Copy the items from the start through the line that contains "click(16, 17)", substituting "Network" for "Sensors" and keeping everything else the same. Leave the pictures out.
○ ○ ○ ○ ○
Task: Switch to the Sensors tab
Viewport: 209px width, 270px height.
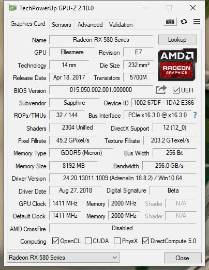Action: pyautogui.click(x=62, y=25)
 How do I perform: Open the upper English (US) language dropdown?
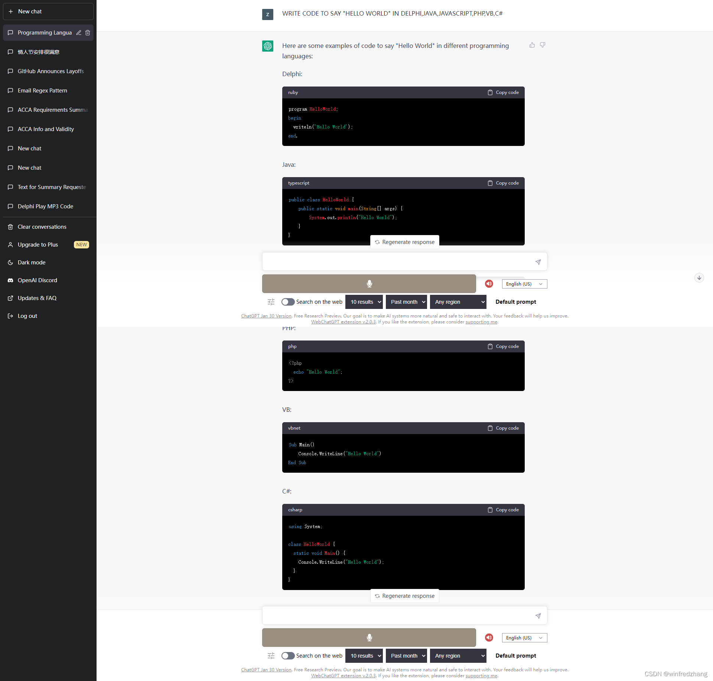click(x=524, y=284)
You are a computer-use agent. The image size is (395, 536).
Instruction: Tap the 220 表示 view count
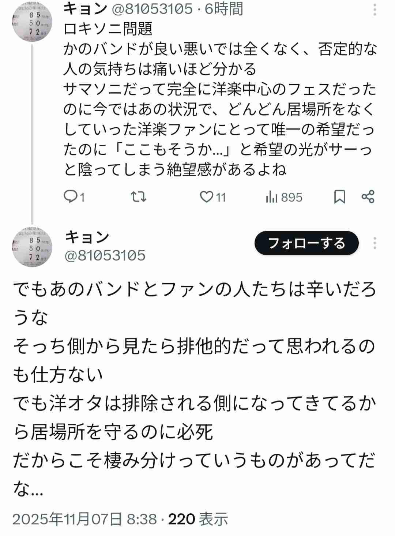198,519
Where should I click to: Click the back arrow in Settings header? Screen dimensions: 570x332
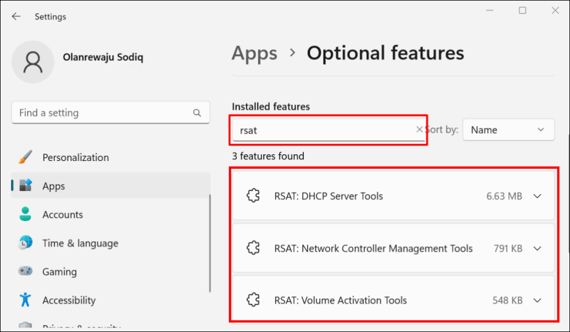click(16, 17)
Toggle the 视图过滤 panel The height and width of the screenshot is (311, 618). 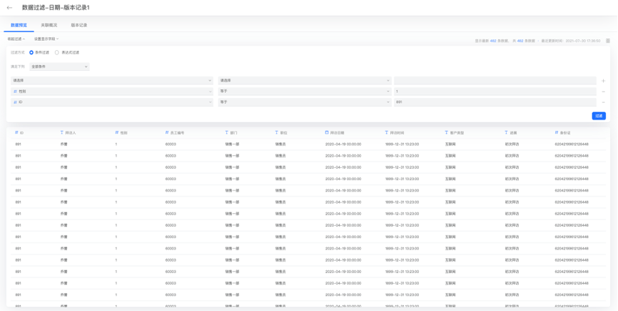point(16,39)
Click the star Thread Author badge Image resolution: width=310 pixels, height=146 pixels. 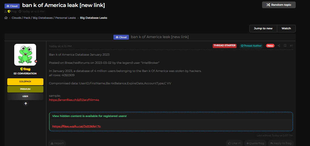tap(251, 46)
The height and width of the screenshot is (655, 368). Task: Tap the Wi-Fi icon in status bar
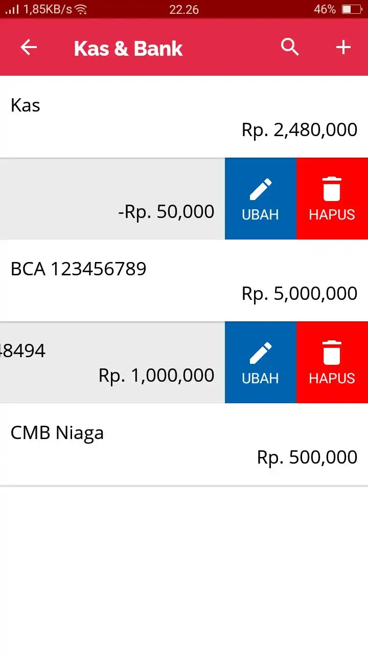pos(81,9)
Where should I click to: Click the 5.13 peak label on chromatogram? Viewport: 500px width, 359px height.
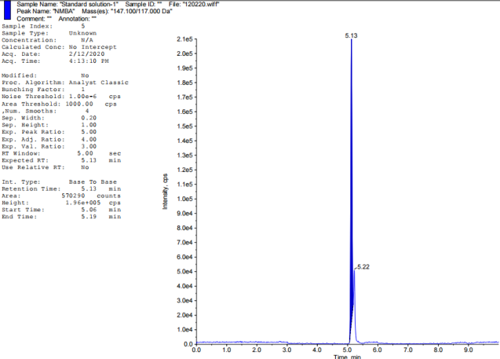351,35
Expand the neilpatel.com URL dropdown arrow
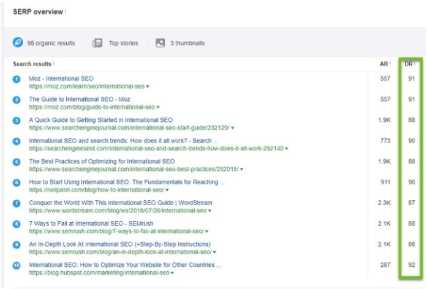 [x=165, y=190]
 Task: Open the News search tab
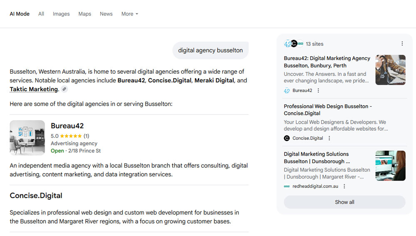(x=106, y=14)
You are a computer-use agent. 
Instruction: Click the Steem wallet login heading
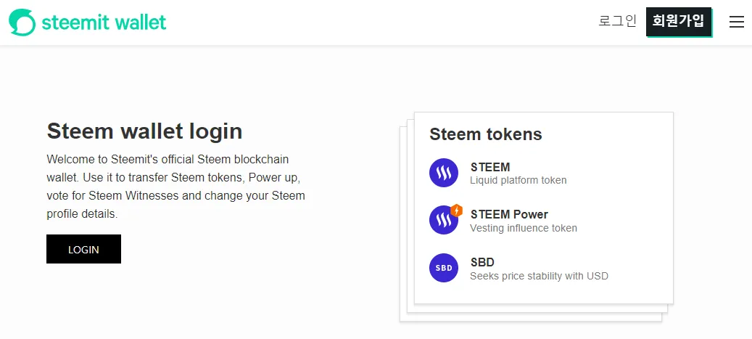pos(144,131)
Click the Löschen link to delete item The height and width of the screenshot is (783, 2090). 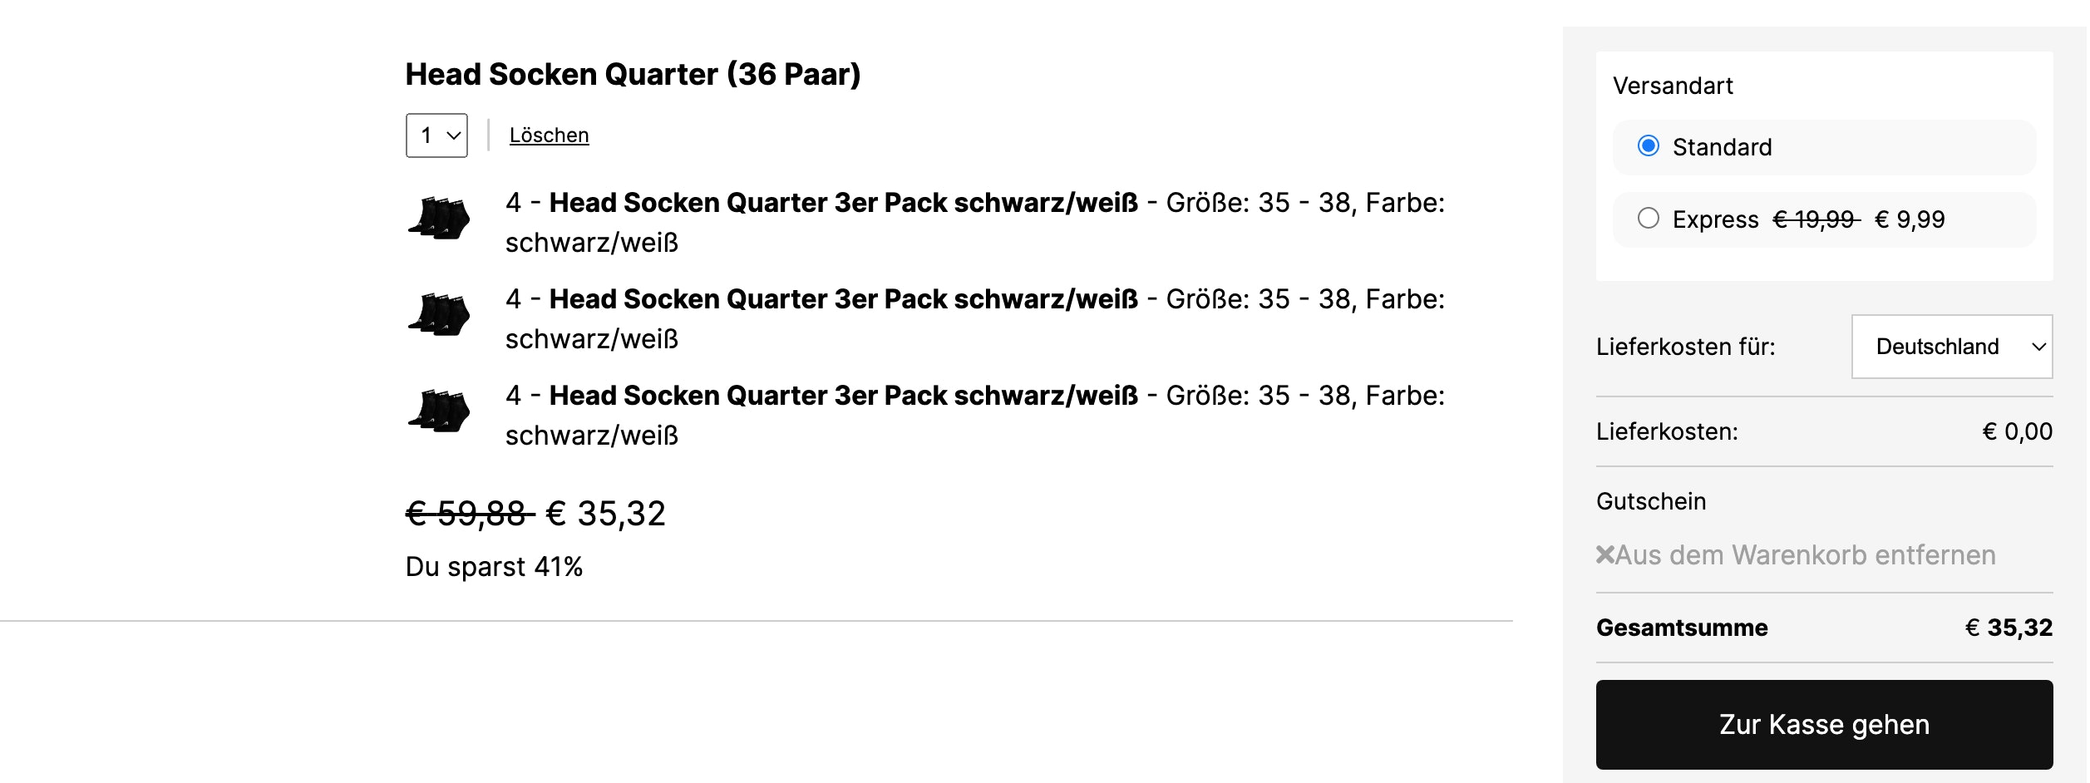point(549,135)
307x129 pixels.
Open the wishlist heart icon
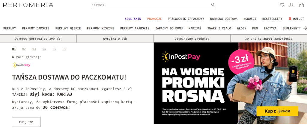click(x=282, y=5)
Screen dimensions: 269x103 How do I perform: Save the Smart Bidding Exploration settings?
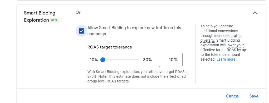pos(254,96)
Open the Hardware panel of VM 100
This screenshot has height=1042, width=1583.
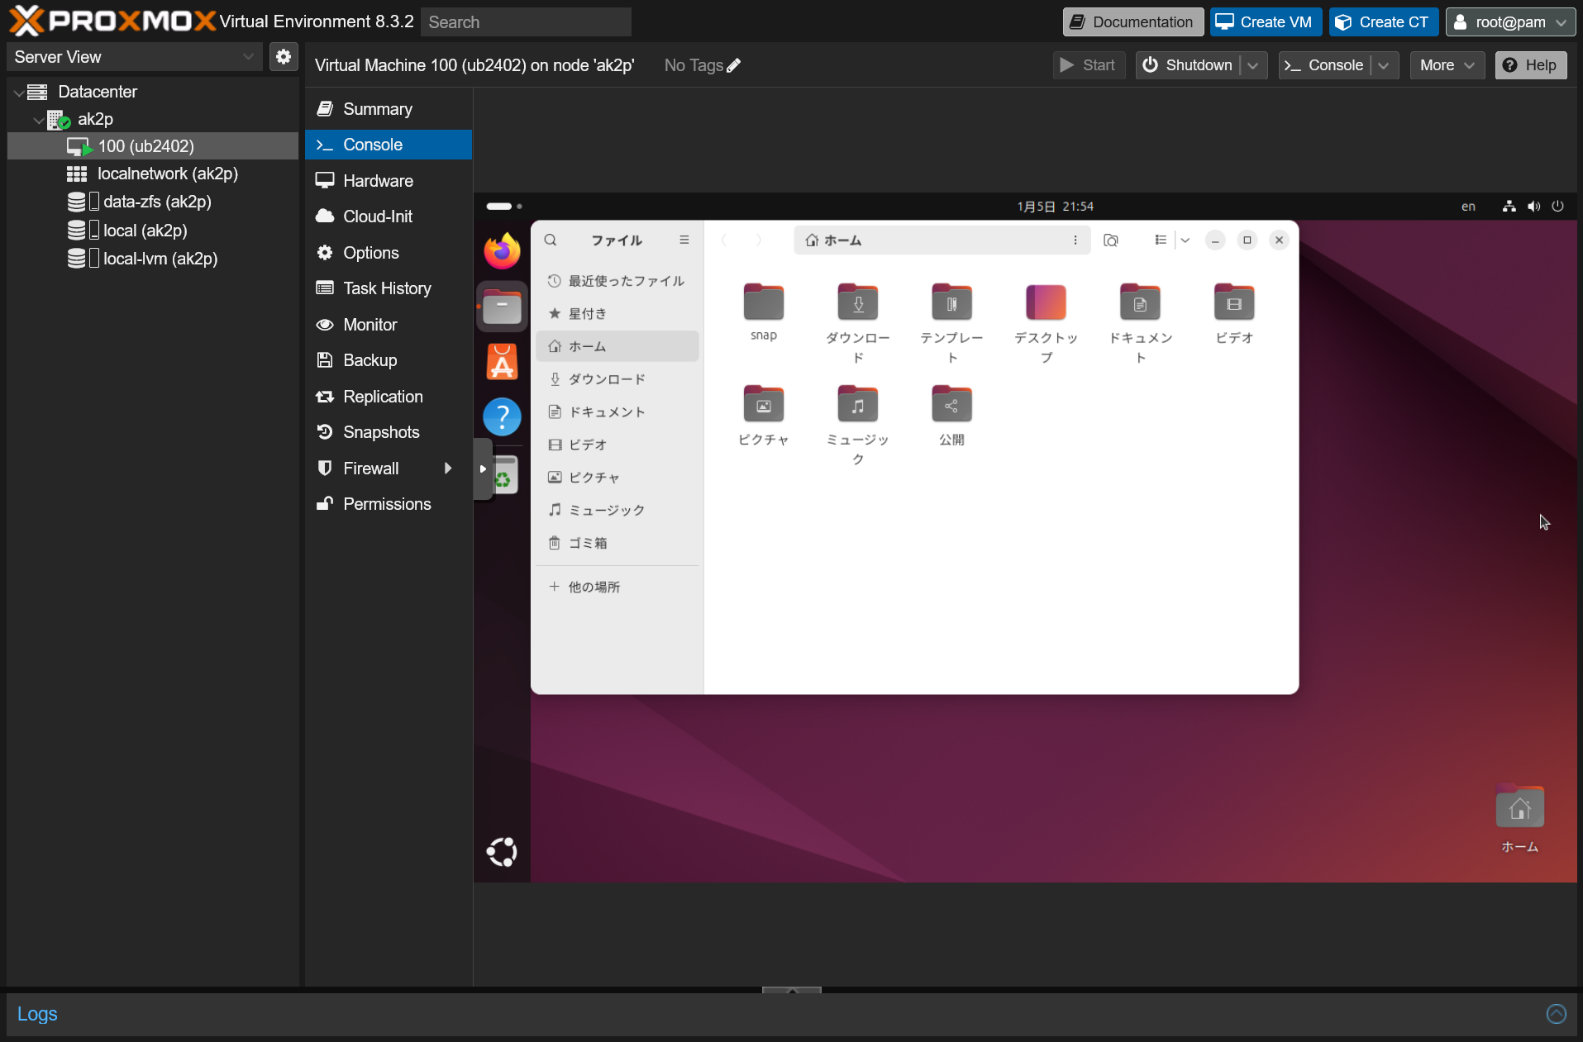[x=377, y=180]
○ ○ ○ ○ ○
▶ _Result of the exercise_
Task: Switch to the Network tab
Viewport: 209px width, 270px height.
Action: pyautogui.click(x=62, y=25)
 How do I perform: Open the upper English (US) language dropdown?
click(x=524, y=284)
You are a computer-use agent. The image size is (395, 536).
Instruction: Tap the 220 表示 view count
198,519
Where should I click to: Click the back arrow in Settings header? Screen dimensions: 570x332
click(16, 17)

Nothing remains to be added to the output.